1 Esopo, o famoso fabulista da
Frígia, foi estimado não sem mérito como sábio, quando coisas que eram úteis
para advertir e aconselhar ele prescreveu e declarou não severa e imperiosamente,
como aos filósofos é costume, mas, tendo imaginado festivos e deleitáveis
apólogos, fez entrar nas mentes e ânimos dos homens, com certo encanto da
audição, coisas observadas de maneira salutar e previdente.
2 Por exemplo esta
fábula dele, sobre o pequeno ninho da avinha, adverte graciosa e agradavelmente:
a esperança e confiança das coisas que alguém possa efetuar, nunca em outro, mas
em si mesmo dever repousar.
3 “Existe, diz ele, uma
pequena ave; o nome é cotovia.
4 Ela habita e constrói ninho
em searas, ordinariamente num espaço de tempo tal que se aproxime a colheita
quando os filhotes estão cada vez mais emplumados.
5 Essa cotovia se
havia estabelecido em sementes por acaso mais tempestivas; por isso, tornando-se
amarelos os trigos, os filhotes ainda então estavam sem asas.
6 Enquanto então ela
própria se dirigisse a procurar alimento para os filhotes, adverte a esses de
que se algo ali de coisa nova acontecesse ou fosse dito, advertissem sobre isso
e lhe comunicassem quando ela tivesse voltado.
7 Depois disso, o dono
daquelas searas chama seu jovem filho e diz: “Vês acaso essas coisas terem
amadurecido e já reclamarem nossas mãos ?

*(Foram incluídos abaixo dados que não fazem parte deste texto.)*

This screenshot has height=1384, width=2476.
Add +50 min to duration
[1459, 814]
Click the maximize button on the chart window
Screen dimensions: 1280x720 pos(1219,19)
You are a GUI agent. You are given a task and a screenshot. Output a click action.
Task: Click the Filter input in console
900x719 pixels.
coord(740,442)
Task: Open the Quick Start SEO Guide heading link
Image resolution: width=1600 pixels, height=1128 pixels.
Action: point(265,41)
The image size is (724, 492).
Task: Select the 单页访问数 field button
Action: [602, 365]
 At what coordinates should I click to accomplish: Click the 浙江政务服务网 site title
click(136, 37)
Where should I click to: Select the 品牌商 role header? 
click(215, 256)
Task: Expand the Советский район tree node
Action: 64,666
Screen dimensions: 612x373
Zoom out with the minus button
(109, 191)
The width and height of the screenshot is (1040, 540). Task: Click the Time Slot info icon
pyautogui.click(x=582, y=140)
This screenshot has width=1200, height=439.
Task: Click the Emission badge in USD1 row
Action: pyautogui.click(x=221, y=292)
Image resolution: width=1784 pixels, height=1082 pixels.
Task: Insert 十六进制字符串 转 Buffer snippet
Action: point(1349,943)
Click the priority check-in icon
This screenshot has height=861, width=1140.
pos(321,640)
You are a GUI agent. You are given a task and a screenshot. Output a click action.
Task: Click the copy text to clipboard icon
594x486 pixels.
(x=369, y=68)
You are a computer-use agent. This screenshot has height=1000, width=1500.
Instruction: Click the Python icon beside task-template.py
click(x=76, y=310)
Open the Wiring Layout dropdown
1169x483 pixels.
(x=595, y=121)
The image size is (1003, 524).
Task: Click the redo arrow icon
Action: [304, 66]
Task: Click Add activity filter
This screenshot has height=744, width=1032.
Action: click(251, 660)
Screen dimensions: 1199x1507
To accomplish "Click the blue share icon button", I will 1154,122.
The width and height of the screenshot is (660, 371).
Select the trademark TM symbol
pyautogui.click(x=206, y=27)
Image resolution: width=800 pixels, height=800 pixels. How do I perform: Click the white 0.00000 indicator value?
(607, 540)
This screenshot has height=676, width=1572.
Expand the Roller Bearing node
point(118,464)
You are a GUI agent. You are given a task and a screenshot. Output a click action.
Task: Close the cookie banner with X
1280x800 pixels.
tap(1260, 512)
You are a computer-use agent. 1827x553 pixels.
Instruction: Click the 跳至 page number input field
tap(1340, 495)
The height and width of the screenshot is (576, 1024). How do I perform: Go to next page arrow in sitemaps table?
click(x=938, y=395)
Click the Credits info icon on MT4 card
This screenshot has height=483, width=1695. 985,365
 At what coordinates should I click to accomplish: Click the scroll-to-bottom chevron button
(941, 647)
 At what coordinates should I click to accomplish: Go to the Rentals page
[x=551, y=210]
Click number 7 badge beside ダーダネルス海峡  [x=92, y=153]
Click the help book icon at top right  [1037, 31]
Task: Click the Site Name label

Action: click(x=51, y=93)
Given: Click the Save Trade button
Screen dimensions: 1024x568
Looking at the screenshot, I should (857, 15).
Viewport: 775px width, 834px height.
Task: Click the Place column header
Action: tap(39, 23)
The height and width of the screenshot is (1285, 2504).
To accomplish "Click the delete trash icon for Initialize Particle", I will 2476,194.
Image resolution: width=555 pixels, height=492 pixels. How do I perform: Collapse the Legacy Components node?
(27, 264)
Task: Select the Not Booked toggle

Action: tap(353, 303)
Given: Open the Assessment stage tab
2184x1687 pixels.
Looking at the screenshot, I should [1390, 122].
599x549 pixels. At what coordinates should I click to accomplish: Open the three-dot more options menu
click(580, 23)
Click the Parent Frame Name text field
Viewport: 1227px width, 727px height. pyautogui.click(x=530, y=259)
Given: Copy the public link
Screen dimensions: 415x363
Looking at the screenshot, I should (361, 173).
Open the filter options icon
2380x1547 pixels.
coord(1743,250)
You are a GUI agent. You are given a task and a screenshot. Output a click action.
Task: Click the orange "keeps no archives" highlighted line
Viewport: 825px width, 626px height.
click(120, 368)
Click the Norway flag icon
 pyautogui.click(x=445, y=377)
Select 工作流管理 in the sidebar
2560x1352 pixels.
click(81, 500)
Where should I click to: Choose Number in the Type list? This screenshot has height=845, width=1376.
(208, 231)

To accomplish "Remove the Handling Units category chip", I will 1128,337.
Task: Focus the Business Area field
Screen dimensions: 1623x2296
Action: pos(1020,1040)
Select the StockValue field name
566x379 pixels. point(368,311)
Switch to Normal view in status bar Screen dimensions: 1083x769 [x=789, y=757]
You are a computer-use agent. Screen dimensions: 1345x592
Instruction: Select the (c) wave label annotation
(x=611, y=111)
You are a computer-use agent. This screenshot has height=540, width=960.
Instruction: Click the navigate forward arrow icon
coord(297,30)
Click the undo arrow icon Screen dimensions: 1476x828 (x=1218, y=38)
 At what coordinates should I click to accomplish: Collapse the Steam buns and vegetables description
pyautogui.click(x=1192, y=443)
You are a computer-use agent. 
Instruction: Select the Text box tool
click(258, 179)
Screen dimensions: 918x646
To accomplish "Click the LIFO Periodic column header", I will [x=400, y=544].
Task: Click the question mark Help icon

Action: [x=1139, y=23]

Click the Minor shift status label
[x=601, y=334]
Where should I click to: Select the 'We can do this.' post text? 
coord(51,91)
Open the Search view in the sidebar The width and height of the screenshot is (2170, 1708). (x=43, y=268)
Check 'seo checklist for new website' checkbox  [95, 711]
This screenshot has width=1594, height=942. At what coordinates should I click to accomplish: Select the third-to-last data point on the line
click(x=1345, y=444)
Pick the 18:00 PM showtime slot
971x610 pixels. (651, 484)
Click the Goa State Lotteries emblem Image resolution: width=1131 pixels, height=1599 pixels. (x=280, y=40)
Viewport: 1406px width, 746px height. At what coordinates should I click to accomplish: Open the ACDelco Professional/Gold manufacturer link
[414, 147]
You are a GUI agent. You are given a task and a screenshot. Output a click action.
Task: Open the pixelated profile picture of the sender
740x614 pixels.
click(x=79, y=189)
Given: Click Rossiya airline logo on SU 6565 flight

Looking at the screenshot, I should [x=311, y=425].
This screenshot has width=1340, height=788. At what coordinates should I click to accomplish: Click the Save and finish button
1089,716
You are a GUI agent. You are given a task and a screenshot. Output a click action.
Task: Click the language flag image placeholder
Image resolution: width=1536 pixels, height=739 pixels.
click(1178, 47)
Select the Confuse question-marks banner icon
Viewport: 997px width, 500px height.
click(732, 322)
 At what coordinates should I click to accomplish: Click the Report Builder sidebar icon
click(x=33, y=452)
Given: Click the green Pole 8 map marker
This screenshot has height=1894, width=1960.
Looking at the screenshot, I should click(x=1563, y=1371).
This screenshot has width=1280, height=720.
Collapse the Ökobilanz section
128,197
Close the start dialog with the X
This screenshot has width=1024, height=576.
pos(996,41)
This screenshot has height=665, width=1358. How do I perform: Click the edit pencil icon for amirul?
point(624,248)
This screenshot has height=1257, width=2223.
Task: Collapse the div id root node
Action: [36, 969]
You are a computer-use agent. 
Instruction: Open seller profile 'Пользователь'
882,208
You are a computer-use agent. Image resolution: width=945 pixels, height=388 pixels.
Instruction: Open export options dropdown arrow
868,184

Assim no dia de amanhã, logo que pela primeira vez clarear, granjeia os
amigos para elas, e que rogues venham e deem trabalho mútuo e nessa colheita nos
ajudem”. 8
Isso logo ele disse, e retirou-se. E logo que voltou a cotovia, os
filhotes, tremebundos, atarantados, circundaram com estrépidos a mãe e rogaram
que já imediatamente se apressasse e para outro lugar se transportasse: “Pois o
dono, diziam eles, enviou um que rogue a amigos que ao despontar do dia venham e
façam a colheita”. 9
A mãe ordena ficarem de ânimo calmo: “Se pois o dono, diz ela, para a
ceifa se volta a amigos, amanhã a seara não será colhida, e não é necessário
hoje que eu vos leve”. 10
No dia seguinte então a mãe voa para a pastagem. O dono espera aqueles
que ele solicitara. O sol ferve, e nada acontece; vem o dia, e nenhum amigo vem.
11 Então ele de novo
ao filho diz: “Esses amigos em grande parte são preguiçosos. Por que não vamos
antes e também a parentes e aliados nossos rogamos que estejam presentes amanhã,
a tempo, para fazer a colheita ?”
12 Novamente isso os
filhotes, espantados, anunciam à mãe. A mãe aconselha que ainda então fiquem sem
medo e sem inquietação; ela diz que quase nenhum parente e aliado é tão
complacente que para empreender a labuta em nada hesitem, e obedeçam à primeira
palavra: “Quanto a vós apenas, diz ela, prestai atenção só se algo novamente for
dito”. 13
Ao despontar do outro dia, a ave partiu para o pasto. Os parentes e
aliados evitaram o trabalho a que foram solicitados para ajudar.
14 Por último então o
dono ao filho: “Que passem bem, diz ele, os amigos juntamente com os parentes !
Trarás ao raiar do dia duas foices; uma eu mesmo /pegarei/ para mim, e tu
pegarás a outra para ti; e nós mesmos com nossas mãos amanhã ceifaremos o
trigo”. 15
Isso quando da parte dos filhos a mãe ouviu o dono ter dito: “É tempo,
disse ela, de ceder e de partir; dar-se-á agora sem dúvida o que ele disse haver
de acontecer. Pois o negócio recai sobre aquele mesmo a quem ele concerne, e não
a outro de quem se solicita”.
16 E assim a cotovia emigrou
do ninho, a seara foi ceifada pelo dono.”
17
Essa precisamente é de
Esopo a fábula sobre a quase sempre inconstante e vã confiança em amigos e
parentes. 18
Mas que outra coisa uns mais sagrados livros dos filósofos ensinam senão
que em nós próprios somente nos apoiemos,
19 e que nem por
nossas nem por uma parte de nós tenhamos as outras coisas todas que estão fora
de nós e fora de nossa alma ?
20
Quinto Ênio,
hoc erit tibi argumentum semper in promptu
situm:
ne quid expectes amicos quod tute agere
possies
(isto será para ti
argumento sempre situado ao alcance:
que em algo que tu
mesmo possas agir não esperes os amigos).